To architectually support the log-flush operation, the paper proposes adding a special log queue for holding log write back operations that have not been completed. The log queue is a hardware associative searching structure. Each entry in the queue consists of the source address, destination address, log metadata, and data. When a log-flush instruction enters the pipeline, a slot is reserved in the log queue, which will be filled later as the instruction flows through the pipeline. After the slot becomes ready, it can be selected by the write back hardware and then flushed. Entries not on the same address can be flushed out-of-order to maximize bandwidth, which also enables some optimizations. To enforce write ordering, when a store instruction is about to commit, an associative search is performed on the log queue. If the log entry from the same source address as the address of the store instruction has not been flushed yet, the pipeline should prevent the store instruction from committing, and therefore guarantees that the log entry can always be persisted before the corresponding dirty data. Note that the system circumvents the cache hierarchy when performing log entry flush. These entries are directly sent to the memory controller when they leave the log queue.

To avoid logging unnecessary data, each processor also has a Log Lookup Table (LLT), which stores the addresses of the most recent log entries that are generated. Since undo logging only requires generating the log entry on the first write within the transaction, later writes on the same address does not need to be logged, although the store instruction has been expanded by the compiler, wasting bandwidth and NVM storage. To solve this problem, when a new log entry is inserted into the log queue, an entry with the same address is also inserted into the LLT. On executing log-load and log-flush, the address is searched against the LLT. If the address exists in the LLT, then both instructions will be essentially no-op.

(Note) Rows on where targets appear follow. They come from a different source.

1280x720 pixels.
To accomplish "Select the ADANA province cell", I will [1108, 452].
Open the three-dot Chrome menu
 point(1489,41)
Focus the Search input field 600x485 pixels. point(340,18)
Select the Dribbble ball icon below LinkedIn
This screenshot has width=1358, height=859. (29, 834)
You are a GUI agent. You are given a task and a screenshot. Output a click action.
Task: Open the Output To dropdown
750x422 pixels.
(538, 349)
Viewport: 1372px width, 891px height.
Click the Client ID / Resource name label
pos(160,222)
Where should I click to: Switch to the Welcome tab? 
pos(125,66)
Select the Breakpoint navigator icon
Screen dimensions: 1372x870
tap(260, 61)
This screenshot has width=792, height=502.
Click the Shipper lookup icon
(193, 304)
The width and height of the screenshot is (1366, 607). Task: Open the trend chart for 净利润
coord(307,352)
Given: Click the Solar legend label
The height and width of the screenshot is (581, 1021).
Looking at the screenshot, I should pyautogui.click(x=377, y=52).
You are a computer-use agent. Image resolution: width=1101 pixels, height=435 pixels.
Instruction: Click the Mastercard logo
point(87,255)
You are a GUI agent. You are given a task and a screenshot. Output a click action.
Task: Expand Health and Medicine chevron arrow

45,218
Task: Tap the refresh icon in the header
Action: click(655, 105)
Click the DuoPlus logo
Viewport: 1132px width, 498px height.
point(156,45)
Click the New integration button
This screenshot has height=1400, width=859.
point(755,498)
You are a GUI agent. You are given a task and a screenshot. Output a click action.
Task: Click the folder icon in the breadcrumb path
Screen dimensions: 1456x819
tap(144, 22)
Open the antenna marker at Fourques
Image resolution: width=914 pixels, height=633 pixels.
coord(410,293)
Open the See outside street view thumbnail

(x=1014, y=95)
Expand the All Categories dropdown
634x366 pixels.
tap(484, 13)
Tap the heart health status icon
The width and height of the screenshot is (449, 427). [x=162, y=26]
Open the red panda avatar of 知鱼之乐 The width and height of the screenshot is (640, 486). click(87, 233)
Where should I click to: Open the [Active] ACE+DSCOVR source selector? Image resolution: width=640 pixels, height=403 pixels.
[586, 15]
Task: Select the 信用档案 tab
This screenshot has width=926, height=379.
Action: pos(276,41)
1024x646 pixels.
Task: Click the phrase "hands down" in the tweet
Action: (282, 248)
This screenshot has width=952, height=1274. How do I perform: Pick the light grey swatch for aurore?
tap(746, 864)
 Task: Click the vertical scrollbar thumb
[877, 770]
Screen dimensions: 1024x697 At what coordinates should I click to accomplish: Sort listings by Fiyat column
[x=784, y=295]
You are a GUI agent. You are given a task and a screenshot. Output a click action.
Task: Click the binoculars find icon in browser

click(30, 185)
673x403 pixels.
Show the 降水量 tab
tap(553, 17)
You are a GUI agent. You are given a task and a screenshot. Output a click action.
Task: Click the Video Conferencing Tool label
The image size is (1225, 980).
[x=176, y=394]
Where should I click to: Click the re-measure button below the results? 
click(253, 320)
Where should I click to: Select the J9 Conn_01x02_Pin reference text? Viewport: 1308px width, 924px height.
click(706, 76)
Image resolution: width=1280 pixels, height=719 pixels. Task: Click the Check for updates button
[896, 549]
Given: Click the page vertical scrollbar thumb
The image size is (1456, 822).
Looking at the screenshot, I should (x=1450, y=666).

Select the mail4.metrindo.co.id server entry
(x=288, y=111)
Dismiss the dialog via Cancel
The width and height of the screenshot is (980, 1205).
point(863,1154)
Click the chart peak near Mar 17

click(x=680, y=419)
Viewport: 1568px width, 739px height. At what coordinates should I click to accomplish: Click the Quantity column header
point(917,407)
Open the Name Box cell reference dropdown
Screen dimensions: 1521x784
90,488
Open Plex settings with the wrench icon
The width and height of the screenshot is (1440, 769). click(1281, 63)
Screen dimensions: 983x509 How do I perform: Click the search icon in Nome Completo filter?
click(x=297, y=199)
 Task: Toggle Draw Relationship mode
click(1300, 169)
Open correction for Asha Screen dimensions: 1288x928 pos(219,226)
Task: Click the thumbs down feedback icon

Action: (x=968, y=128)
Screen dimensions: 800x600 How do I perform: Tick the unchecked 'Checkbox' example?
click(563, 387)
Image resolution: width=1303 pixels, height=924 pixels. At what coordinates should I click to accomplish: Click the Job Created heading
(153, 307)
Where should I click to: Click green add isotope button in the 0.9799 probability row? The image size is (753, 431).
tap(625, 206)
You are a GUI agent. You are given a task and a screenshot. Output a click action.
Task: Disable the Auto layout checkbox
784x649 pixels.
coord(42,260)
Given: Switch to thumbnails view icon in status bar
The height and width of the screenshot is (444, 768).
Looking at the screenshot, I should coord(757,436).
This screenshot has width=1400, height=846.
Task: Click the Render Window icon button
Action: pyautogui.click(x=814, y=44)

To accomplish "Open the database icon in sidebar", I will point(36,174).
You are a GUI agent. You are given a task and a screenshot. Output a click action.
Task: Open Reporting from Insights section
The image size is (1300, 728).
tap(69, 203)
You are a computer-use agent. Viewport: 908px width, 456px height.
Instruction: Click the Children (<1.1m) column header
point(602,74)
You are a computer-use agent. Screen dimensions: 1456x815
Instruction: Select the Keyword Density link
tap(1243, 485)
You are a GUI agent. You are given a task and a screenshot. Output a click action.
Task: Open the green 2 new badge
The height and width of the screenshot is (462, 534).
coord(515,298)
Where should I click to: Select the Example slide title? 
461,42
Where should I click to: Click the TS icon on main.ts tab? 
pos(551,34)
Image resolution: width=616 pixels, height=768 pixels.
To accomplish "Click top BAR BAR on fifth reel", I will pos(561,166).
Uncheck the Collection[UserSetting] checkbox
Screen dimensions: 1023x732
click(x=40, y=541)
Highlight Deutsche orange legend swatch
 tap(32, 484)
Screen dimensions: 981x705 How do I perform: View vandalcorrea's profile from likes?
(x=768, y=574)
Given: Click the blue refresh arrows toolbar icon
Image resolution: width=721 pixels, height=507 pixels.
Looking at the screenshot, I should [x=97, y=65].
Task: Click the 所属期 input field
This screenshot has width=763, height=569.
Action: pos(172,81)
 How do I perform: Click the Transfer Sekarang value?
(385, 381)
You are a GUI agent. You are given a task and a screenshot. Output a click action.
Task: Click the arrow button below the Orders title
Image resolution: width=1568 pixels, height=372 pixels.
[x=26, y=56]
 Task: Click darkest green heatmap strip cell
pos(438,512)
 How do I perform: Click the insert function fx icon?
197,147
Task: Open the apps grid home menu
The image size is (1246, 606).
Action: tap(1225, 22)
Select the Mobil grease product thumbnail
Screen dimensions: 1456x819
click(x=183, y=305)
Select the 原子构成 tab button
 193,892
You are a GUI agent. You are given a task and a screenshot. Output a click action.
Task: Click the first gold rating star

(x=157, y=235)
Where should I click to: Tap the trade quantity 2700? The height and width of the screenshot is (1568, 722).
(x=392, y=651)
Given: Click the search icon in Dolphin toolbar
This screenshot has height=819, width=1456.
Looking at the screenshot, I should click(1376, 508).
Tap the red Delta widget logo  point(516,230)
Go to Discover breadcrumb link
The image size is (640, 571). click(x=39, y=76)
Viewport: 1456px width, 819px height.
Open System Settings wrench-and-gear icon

When the LLT is full, a LRU entry is evicted, and then the newest entry is inserted.

The paper also made an important observation: as long as crash and recovery is uncommon, log entries are written once, and almost never read. The implication is that, instead of always storing log entries on the NVM, which suffers both higher write latency compared with DRAM, and limited P/E cycles, log entries can be buffered in a small memory-backed SRAM hardware queue. The hardware queue is called a Log Pending Queue (LPQ), which can be made fast and durable. An LPQ entry cosists of all fields of the log queue, plus the TID of the transaction that generates these entries. Log entries flushed from processors are first buffered by the LPQ, until the buffer becomes full and spills entries onto the NVM, while other data items still use the normal data path. After the transaction commits, the commit message along with the TID is sent to the memory controller. The memory controller checks the LPQ, and invalidates all log entries that have the same TID. If some entries have already been spilled into the NVM, then the commit handler in the memory controller also walks the logging area, and invalidates them as well. To slightly accelerate the log cleaning process, log buffers can be allocated in a per-thread manner. Since a thread can only be executing one transaction at a given time, log buffers can be directly removed once the corresponding transaction commits.